**Provided records**
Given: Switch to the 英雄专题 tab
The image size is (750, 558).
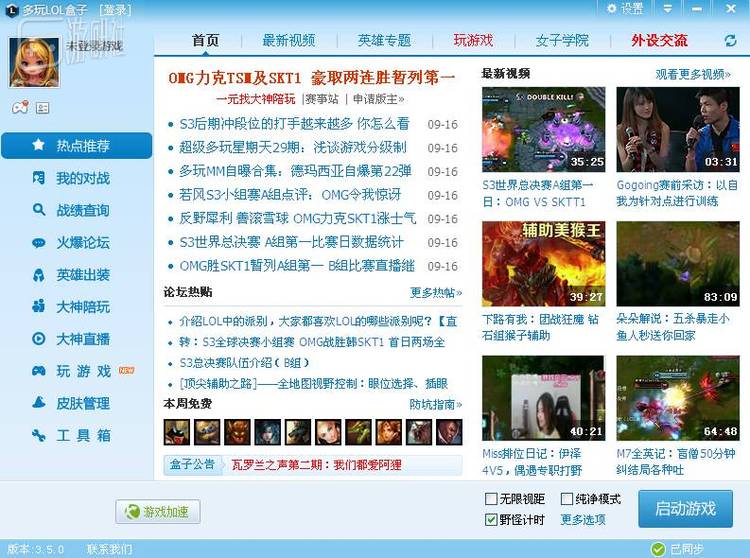Looking at the screenshot, I should (384, 41).
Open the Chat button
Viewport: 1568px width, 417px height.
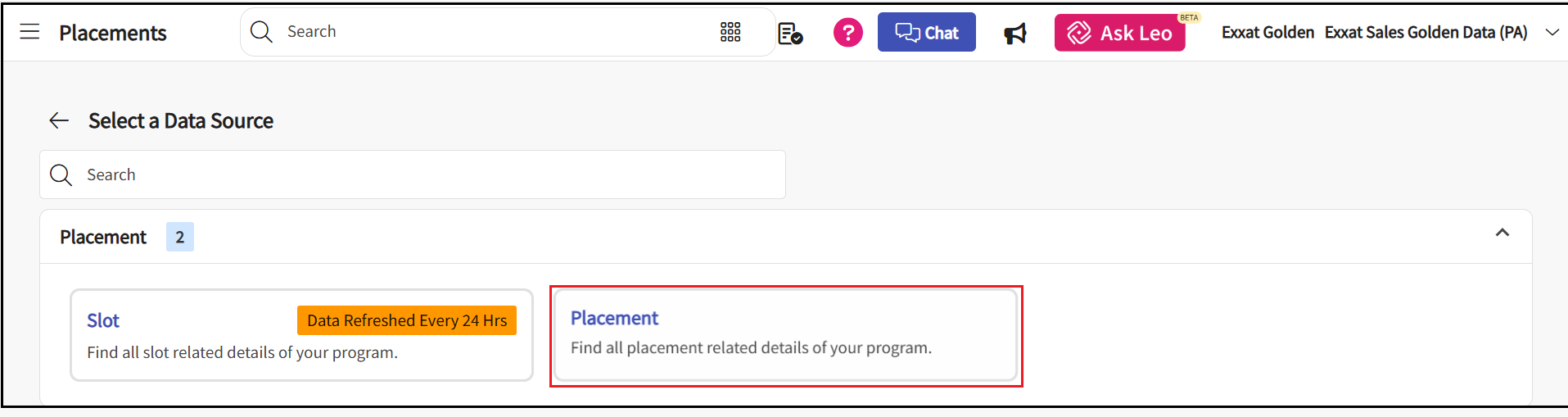(x=926, y=33)
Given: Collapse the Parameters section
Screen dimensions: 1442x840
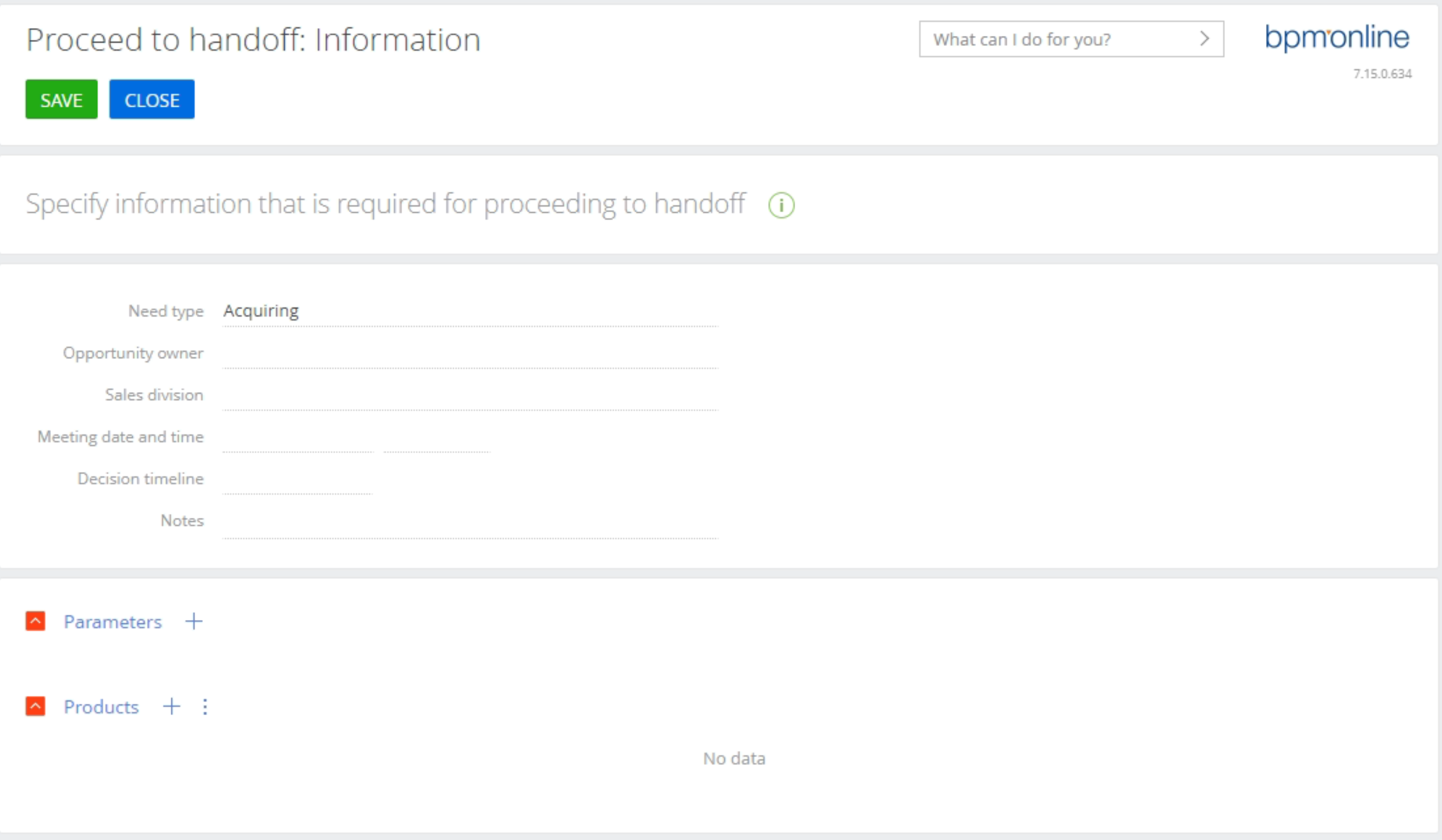Looking at the screenshot, I should point(35,621).
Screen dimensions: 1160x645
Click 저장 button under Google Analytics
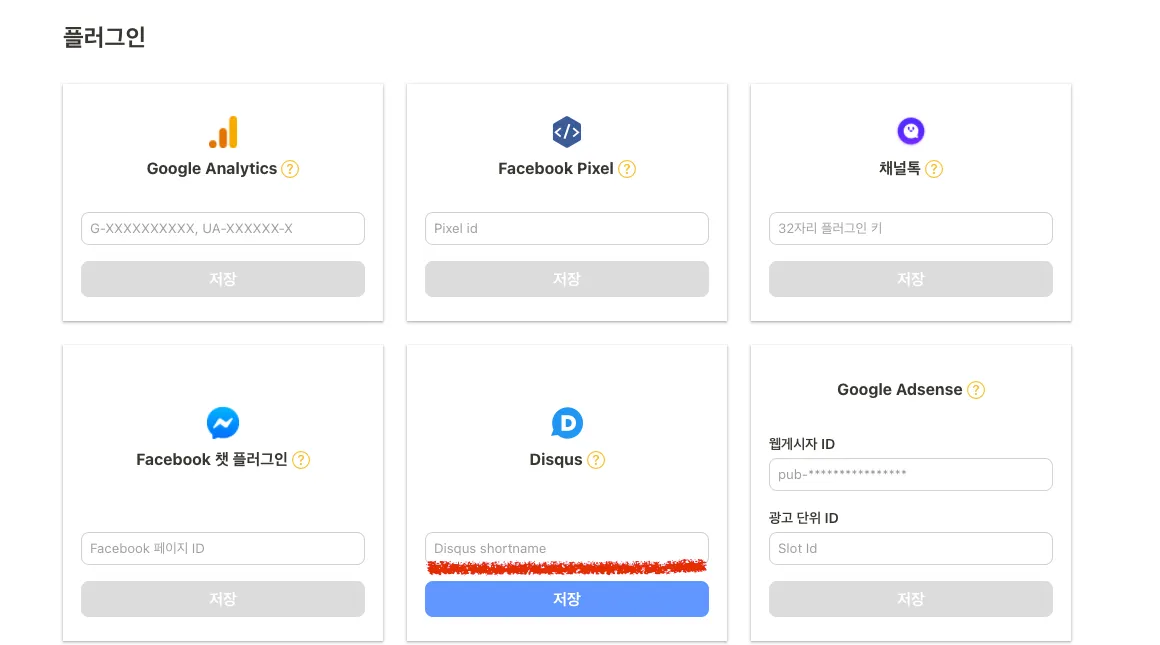[x=223, y=279]
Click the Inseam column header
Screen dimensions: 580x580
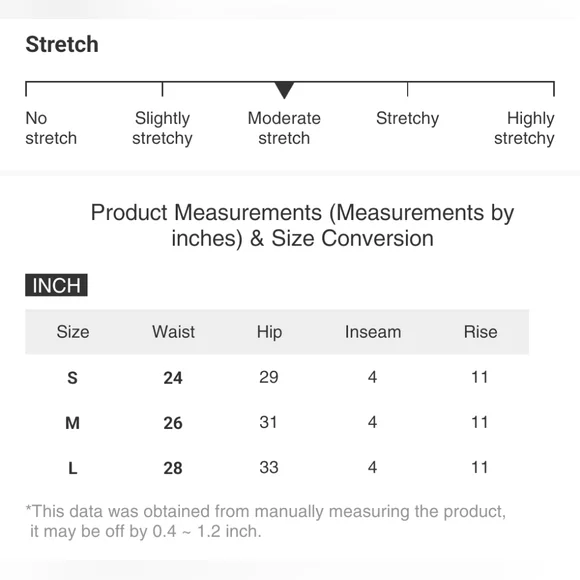(373, 332)
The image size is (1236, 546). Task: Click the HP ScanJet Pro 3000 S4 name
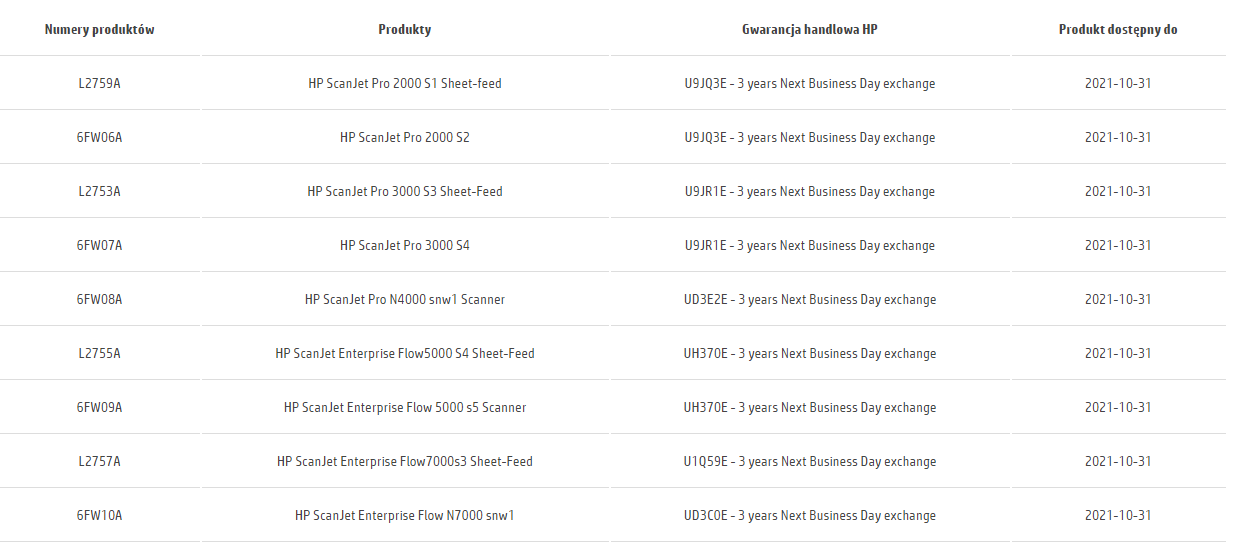click(405, 245)
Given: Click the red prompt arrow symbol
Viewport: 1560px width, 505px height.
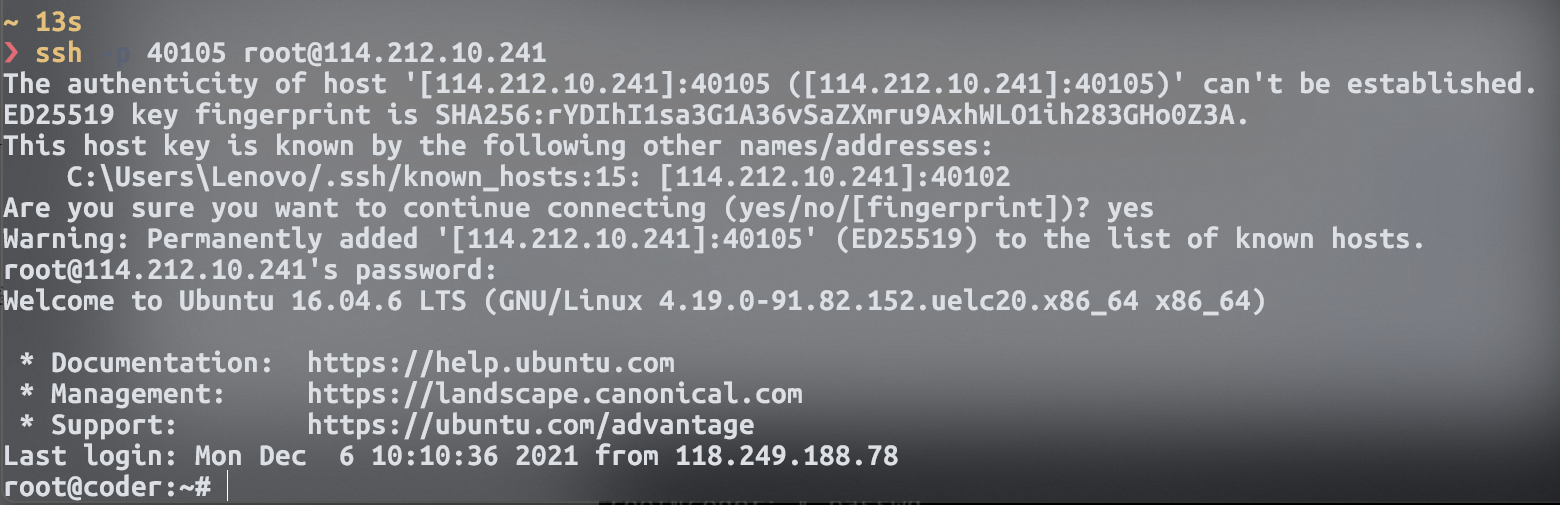Looking at the screenshot, I should tap(12, 51).
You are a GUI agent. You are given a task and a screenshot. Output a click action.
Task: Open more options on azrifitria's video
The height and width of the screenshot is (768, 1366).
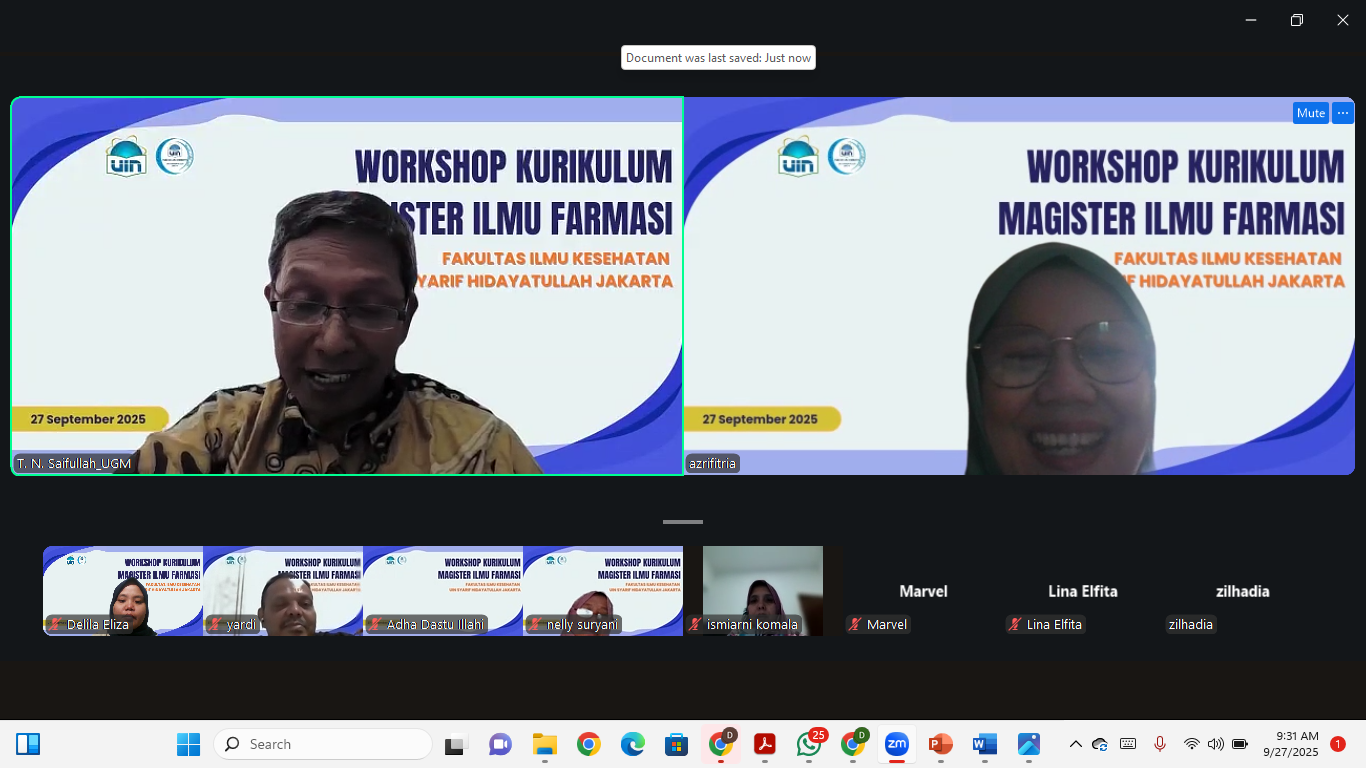click(1343, 113)
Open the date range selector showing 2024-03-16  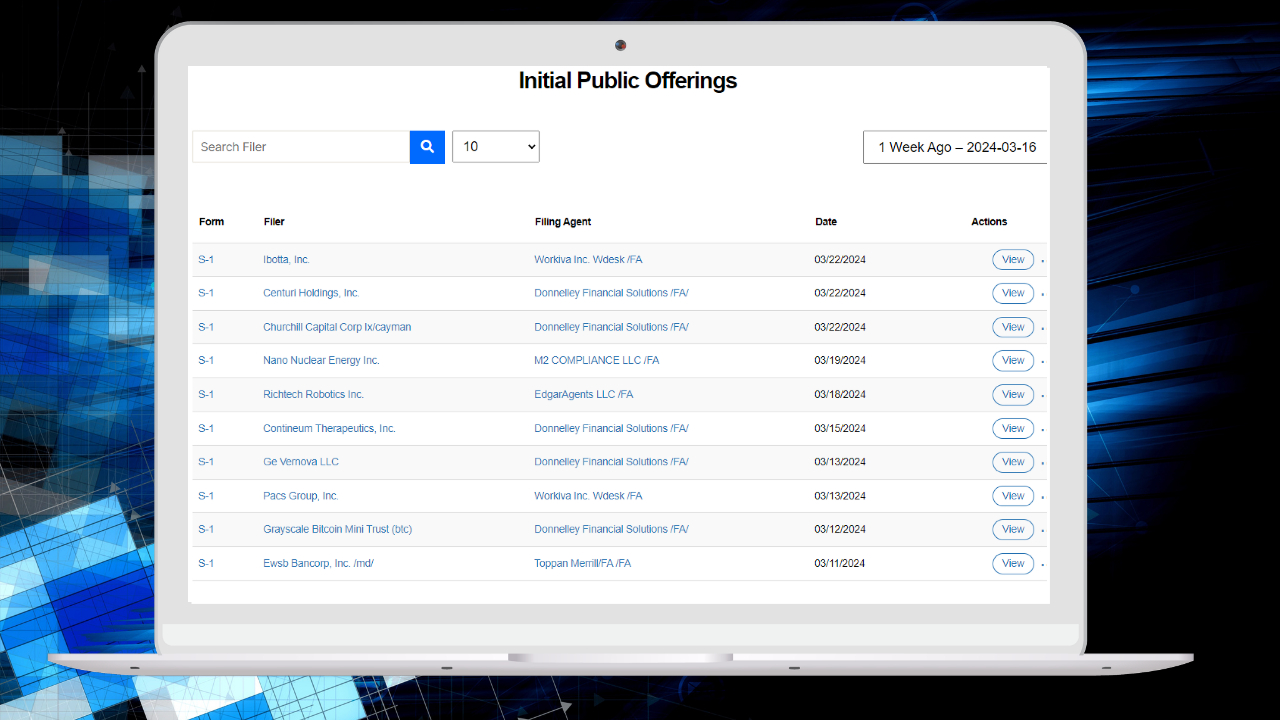point(955,146)
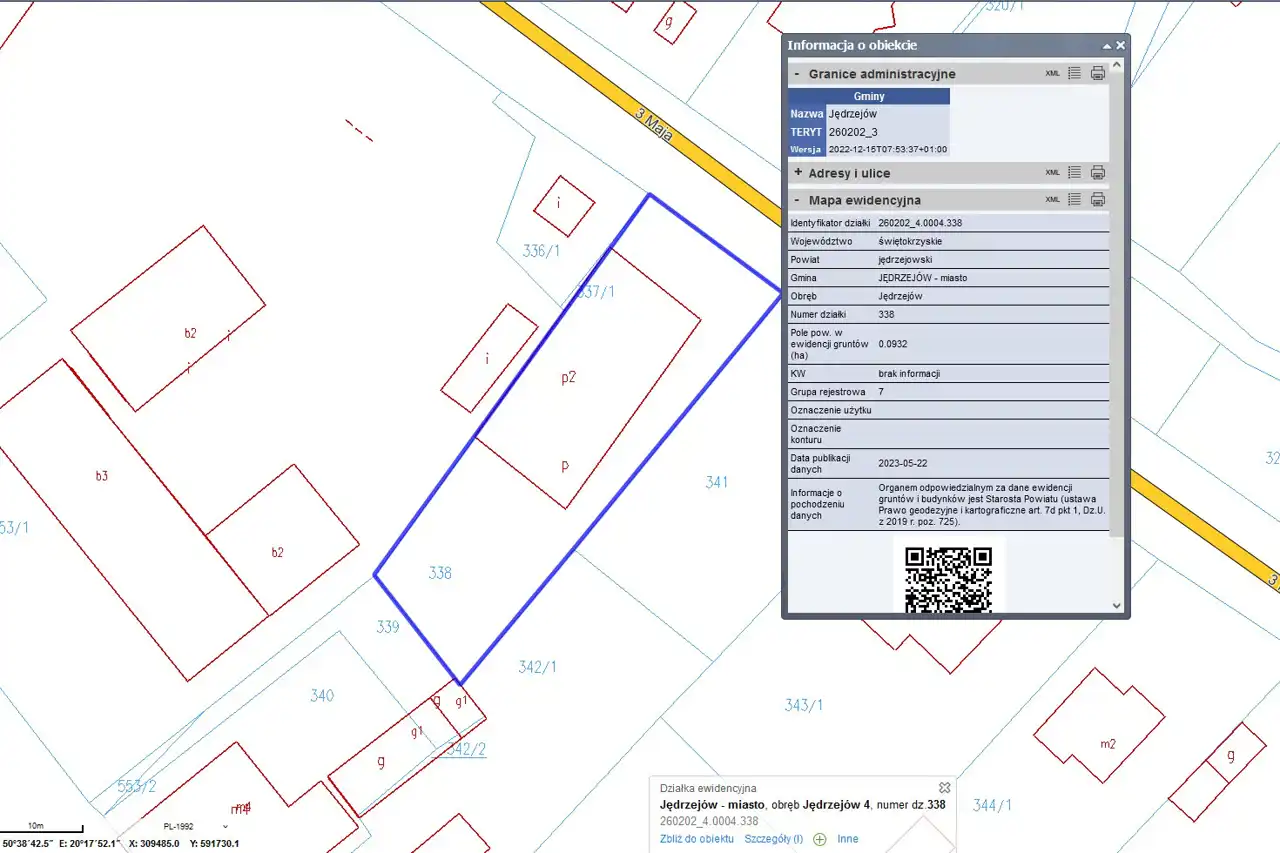
Task: Click the green plus icon in parcel popup
Action: point(820,839)
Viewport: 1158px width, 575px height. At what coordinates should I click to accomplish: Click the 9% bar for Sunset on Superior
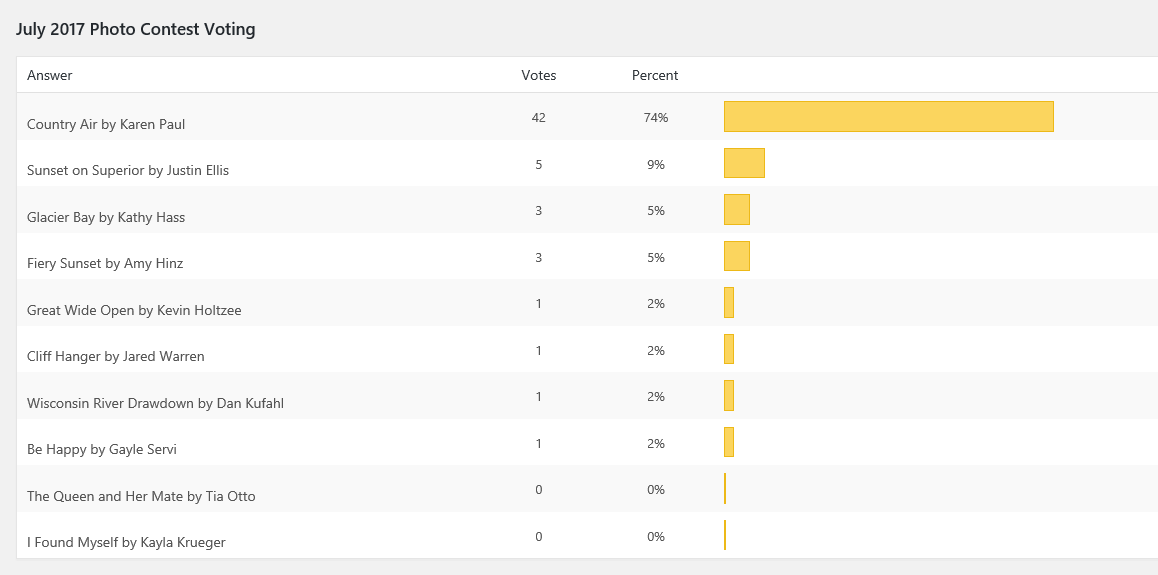pos(744,163)
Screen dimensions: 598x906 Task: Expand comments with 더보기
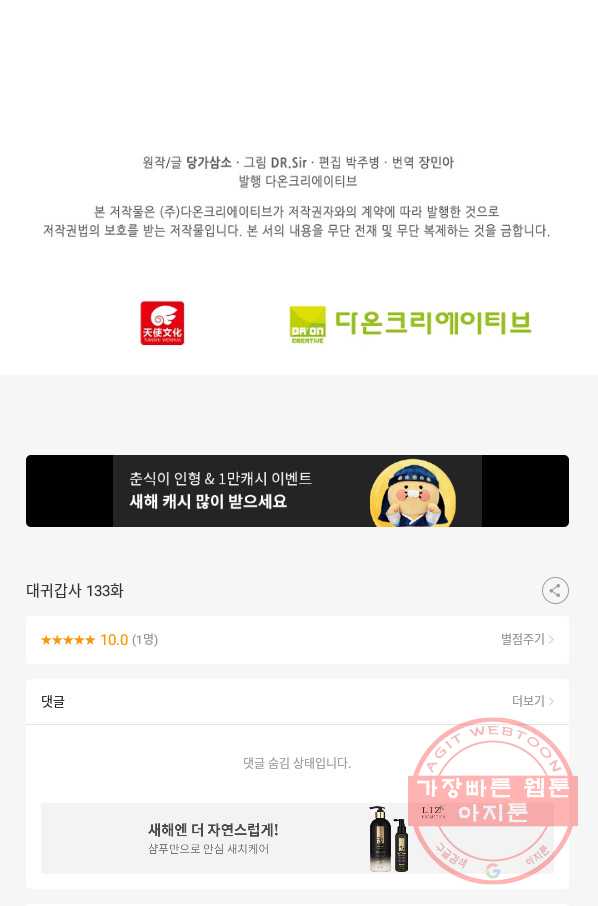[x=528, y=701]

**Work item**
Copy out exactly, without any pictures, the lines above that begin at the one with "Viewport: 1158px width, 575px" and end at the last line of the listing.

**Exercise output**
Viewport: 1158px width, 575px height. At what coordinates should I click to accomplish: Click the 9% bar for Sunset on Superior
pos(744,163)
Screen dimensions: 598x906 Task: Expand comments with 더보기
[x=528, y=701]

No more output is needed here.